What is required – Search term "question": please copy every line of the records below that contains it.

Stored data entries –
########################################

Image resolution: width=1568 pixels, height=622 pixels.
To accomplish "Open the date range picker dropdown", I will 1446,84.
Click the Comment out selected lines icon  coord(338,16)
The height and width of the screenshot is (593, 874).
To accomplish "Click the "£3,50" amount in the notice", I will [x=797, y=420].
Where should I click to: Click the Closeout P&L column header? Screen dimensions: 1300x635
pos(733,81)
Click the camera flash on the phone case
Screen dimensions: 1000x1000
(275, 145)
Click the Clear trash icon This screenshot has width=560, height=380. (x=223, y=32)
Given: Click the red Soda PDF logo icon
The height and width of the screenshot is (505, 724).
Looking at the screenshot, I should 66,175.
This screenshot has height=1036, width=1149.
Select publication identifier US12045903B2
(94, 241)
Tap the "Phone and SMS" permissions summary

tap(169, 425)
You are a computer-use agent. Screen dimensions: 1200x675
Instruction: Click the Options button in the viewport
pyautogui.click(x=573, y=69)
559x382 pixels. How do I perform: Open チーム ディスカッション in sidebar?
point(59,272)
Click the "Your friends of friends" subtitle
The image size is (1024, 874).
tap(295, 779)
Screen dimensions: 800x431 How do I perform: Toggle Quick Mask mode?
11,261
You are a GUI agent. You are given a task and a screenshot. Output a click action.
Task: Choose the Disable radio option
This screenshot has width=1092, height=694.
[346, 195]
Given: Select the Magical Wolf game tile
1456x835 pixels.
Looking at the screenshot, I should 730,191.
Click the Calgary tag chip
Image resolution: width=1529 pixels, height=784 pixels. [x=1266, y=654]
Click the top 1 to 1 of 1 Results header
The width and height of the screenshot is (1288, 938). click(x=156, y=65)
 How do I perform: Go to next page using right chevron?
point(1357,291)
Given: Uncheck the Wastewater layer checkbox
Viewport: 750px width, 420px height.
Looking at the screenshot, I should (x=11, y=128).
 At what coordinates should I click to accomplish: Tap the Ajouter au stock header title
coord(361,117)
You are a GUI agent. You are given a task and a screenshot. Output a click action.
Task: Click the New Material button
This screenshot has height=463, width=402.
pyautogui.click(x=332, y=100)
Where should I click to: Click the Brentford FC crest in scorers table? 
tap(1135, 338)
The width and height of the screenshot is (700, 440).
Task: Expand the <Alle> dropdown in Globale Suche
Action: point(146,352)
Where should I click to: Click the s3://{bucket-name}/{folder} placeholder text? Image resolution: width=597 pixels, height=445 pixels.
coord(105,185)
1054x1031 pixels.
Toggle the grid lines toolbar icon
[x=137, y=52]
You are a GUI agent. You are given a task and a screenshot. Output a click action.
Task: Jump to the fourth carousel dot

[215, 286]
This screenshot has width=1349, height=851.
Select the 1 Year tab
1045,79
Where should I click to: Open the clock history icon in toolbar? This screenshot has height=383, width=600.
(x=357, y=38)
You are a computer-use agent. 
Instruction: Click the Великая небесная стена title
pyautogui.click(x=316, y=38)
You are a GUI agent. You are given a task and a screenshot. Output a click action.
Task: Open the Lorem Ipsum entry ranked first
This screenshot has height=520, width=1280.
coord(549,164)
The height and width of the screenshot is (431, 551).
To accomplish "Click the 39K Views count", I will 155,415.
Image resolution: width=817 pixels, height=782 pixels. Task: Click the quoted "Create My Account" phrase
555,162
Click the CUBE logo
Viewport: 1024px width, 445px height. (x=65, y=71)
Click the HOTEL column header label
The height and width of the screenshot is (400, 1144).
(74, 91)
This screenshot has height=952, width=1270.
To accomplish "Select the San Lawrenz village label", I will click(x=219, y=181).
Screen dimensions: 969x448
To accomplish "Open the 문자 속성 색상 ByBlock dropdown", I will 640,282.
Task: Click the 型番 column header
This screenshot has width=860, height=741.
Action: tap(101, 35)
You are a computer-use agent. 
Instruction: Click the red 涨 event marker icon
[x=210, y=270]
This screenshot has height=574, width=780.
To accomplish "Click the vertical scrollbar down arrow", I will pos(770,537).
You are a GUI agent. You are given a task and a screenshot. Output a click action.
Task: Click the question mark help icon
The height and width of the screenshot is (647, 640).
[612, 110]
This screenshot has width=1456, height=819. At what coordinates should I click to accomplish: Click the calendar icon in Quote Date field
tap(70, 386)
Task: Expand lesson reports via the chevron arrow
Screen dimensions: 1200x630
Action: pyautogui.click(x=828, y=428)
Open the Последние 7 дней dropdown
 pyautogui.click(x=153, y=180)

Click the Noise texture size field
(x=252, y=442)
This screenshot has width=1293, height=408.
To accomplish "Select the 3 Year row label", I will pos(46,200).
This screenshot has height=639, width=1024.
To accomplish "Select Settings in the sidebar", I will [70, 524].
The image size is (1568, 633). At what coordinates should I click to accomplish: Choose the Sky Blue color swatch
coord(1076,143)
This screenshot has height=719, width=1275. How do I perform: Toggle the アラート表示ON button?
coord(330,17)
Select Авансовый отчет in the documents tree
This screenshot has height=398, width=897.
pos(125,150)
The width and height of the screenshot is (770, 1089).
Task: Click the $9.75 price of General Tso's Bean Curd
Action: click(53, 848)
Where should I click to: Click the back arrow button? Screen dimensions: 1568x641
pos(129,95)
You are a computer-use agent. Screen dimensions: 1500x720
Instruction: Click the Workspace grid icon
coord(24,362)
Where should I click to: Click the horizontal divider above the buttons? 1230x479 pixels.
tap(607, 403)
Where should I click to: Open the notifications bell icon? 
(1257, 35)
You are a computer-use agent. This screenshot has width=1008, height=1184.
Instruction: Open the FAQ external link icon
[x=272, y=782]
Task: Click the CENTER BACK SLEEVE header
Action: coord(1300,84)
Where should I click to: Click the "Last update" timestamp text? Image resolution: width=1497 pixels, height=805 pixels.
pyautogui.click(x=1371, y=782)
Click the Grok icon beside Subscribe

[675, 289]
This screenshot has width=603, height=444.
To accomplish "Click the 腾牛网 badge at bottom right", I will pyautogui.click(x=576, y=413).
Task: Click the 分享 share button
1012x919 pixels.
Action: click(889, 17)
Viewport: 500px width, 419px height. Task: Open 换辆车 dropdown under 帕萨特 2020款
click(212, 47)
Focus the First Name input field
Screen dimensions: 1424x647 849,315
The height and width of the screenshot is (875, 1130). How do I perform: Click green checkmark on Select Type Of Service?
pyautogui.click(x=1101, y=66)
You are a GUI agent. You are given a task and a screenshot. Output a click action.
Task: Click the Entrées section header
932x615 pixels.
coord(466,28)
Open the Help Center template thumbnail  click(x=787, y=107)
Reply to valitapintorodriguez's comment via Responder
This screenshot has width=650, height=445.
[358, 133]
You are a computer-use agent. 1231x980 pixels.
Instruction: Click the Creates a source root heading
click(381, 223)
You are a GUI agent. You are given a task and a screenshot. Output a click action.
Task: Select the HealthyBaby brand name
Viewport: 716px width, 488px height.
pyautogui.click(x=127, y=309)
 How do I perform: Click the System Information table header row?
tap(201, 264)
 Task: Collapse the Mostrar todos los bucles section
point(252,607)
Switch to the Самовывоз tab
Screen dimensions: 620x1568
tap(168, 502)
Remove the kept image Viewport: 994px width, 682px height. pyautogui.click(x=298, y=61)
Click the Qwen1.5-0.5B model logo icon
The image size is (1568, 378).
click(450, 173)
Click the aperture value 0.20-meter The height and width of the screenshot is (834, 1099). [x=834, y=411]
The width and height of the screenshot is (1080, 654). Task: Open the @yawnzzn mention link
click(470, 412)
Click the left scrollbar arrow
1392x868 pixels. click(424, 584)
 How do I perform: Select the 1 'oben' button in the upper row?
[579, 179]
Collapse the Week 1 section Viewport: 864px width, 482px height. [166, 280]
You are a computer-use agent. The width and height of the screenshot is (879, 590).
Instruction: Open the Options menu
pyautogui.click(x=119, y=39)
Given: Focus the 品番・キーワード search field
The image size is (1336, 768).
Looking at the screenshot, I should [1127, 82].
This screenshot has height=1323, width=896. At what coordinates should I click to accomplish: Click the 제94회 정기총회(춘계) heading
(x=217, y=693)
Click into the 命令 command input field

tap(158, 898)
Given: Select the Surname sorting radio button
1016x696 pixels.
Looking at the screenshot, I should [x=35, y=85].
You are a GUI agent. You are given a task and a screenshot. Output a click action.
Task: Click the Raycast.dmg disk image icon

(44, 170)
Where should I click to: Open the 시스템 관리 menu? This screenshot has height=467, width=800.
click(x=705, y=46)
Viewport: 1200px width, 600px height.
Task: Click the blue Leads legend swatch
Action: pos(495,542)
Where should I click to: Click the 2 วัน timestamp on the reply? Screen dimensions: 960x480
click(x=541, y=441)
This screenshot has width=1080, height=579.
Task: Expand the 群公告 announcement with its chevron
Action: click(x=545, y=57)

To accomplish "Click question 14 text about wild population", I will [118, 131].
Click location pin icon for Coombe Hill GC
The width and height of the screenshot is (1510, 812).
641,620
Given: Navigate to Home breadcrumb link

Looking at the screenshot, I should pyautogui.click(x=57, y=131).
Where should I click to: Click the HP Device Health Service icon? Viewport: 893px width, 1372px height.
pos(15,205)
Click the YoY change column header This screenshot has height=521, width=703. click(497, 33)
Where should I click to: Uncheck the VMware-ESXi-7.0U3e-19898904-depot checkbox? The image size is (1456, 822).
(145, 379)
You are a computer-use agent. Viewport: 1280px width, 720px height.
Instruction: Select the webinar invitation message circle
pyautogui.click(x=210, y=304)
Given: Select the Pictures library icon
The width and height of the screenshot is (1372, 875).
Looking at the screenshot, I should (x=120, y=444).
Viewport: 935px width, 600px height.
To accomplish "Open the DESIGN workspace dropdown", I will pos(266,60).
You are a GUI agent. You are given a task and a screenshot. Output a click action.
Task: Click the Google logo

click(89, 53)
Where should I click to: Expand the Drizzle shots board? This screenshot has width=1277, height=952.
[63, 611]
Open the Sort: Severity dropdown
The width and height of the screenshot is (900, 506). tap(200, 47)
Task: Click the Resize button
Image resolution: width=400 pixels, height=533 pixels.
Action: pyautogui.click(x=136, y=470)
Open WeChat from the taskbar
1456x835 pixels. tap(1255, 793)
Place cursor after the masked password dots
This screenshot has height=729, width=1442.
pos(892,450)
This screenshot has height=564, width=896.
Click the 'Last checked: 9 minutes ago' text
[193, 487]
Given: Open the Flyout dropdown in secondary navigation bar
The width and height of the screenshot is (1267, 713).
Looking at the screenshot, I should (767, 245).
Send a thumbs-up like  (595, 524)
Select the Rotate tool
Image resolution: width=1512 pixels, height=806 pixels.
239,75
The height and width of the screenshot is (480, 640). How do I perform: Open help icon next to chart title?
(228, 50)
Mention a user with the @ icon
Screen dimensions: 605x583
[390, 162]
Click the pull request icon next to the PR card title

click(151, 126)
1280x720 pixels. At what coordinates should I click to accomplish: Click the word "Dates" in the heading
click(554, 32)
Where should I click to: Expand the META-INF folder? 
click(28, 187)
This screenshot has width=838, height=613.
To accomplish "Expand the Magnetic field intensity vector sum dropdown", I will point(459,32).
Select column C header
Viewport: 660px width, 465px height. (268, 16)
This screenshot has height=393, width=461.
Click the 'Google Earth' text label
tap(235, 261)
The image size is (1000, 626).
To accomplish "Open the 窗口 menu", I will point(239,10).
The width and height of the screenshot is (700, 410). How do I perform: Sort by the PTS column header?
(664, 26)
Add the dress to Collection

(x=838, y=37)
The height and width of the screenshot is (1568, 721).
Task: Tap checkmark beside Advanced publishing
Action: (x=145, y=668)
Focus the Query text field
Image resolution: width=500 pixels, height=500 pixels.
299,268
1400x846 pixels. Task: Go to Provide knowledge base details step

########################################

Your response –
Task: Click the question mark help icon
To accomplish "Click question 14 text about wild population", I will [118, 131].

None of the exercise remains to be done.